Il figlio del boss, il fratello del poliziotto e il figlio del maresciallo dell’Esercito

Gli arrestati sono Giovanni Iamonte (30 anni) figlio del boss Remigio Iamonte e nipote di Natale definito «rampollo di un esponente di spicco della locale cosca della ’ndrangheta, soggetto notoriamente violento e spregiudicato», Michele Nucera (22), l’ex fidanzato della vittima Davide Schimizzi (22) fratello di un poliziotto dal quale ha ricevuto anche consigli su come comportarsi in caso di interrogatorio. In un’intercettazione effettuata durante le indagini il fratello di Schimizzi gli consiglia di stare zitto «Quando ti chiamano, tu vai e dici: non ricordo nulla! Non devi dire niente! Nooooo. Davide, non fare lo ”stortu”. Non devi parlare. Dici: guardate, la verità, non mi ricordo. E come fai a non ricordare? Devi dire: sono stato con tante ragazze, non mi ricordo!». Gli altri arrestati sono Lorenzo Tripodi (21), Pasquale Principato (22), Daniele Benedetto (21) e Antonio Verduci (22) figlio di un maresciallo dell’Esercito. Sarebbe stato Schimizzi, secondo il racconto della vittima, a costringerla ad avere rapporti sessuali con gli altri indagati ricordandole, quando lei mostrava di non accondiscendere di buon grado ai desideri del gruppo di violentatori, quanto sarebbe stato facile diffondere foto e video compromettenti (per il cui possesso alcuni degli arrestati sono accusati anche di detenzione di materiale pedopornografico) che le avrebbero rovinato la vita e la reputazione per sempre. Violenze fisiche, psicologiche e l’abuso che diventa “normale”, scontato, parte del rapporto con Schimizzi il quale per San Valentino (14 febbraio 2014) l’avrebbe “regalata” a Giovanni Iamonte. Incontri organizzati nelle abitazioni nella disponibilità di Iamonte (che risulterebbe essere anche un parente della ragazzina dal momento che il padre è cugino del boss) dove a turno gli altri indagati hanno abusato della vittima. Ricatti, paura e soprattutto un profondo senso di rassegnazione e di impotenza, questo è quello che emerge dai verbali delle dichiarazioni rese dalla minorenne.

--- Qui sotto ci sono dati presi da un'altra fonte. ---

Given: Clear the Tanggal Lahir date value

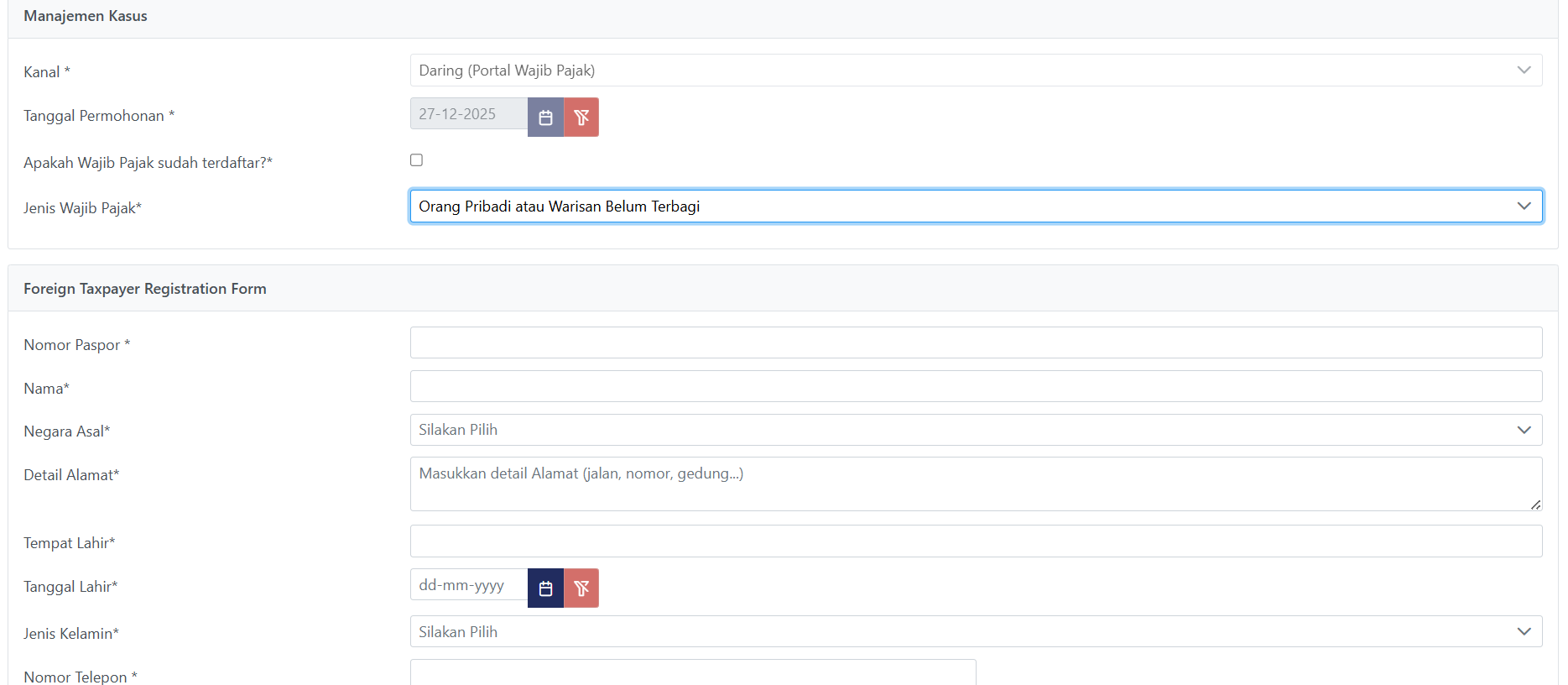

La madre sapeva ma temeva per la reputazione della famiglia

Rassegnazione dovuta anche al fatto che la madre della ragazzina, benché a conoscenza delle violenze subite dalla figlia (e pure dell’identità di alcuni dei violentatori) avesse scelto di tacere e non denunciare gli stupri alle forze dell’ordine. Agli inquirenti la madre (che ha lavorato alle dipendenze di Remigio Iamonte) ha spiegato che «Le rivelazioni dei fatti avrebbero provocato discredito della famiglia e forse saremmo dovuti andare ad abitare in un altro paese». La madre sapeva che la figlia era diventata uno dei giocattoli del rampollo del boss, ma l’unica preoccupazione era che la cosa non si sapesse in giro; in un’intercettazione telefonica dice: «Loro si vogliono prendere i meriti di andare con le sirene, come al solito per prendersi i meriti sulla pelle degli altri? Quanto meno devono avvisare, o no? Sulla pelle nostra, perché i problemi ce li abbiamo noi, non loro… tanto non cambierà niente, perché loro hanno i soldi e non paga nessuno, stai tranquillo, sai chi pagherà? Quelli che hanno meno soldi. E quelli che ce li hanno non pagheranno». In più di un’occasione la madre si è rifiutata di sporgere querela e si è dimostrata reticente rispetto alle domande poste dai Carabinieri che, allertati da alcune telefonate anonime riguardo una ragazzina che subiva violenze sessuali, erano riusciti a risalire all’identità della vittima. In un tema la vittima aveva espresso la sua rabbia nei confronti di quei genitori che non volevano aiutarla, che non si rendevano conto di quello che le stava accadendo (non mangiava quasi più). Questa situazione familiare spiega anche l’omertà e la mancanza di solidarietà di Melito il giorno della fiaccolata di solidarietà, pochi i presenti e dichiarazioni choc di alcune donne come quella signora che ai microfoni del TgR ha detto «Sono vicina alle famiglie dei figli maschi. Per come si vestono, certe ragazze se la vanno a cercare». Non è solo un tentativo di proteggere i potenti ma anche il sintomo della condizione delle donne, troppo spesso costrette a subire violenze e soprattutto a considerarle qualcosa di “giusto”. Ma mentre la madre non ha mai trovato la forza per liberare la figlia dalla spirale di violenza e sopraffazione il padre invece è riuscito ad andare dai Carabinieri a raccontare quello che la figlia li aveva raccontato e a trovare finalmente la forza per denunciare gli aguzzini della ragazzina.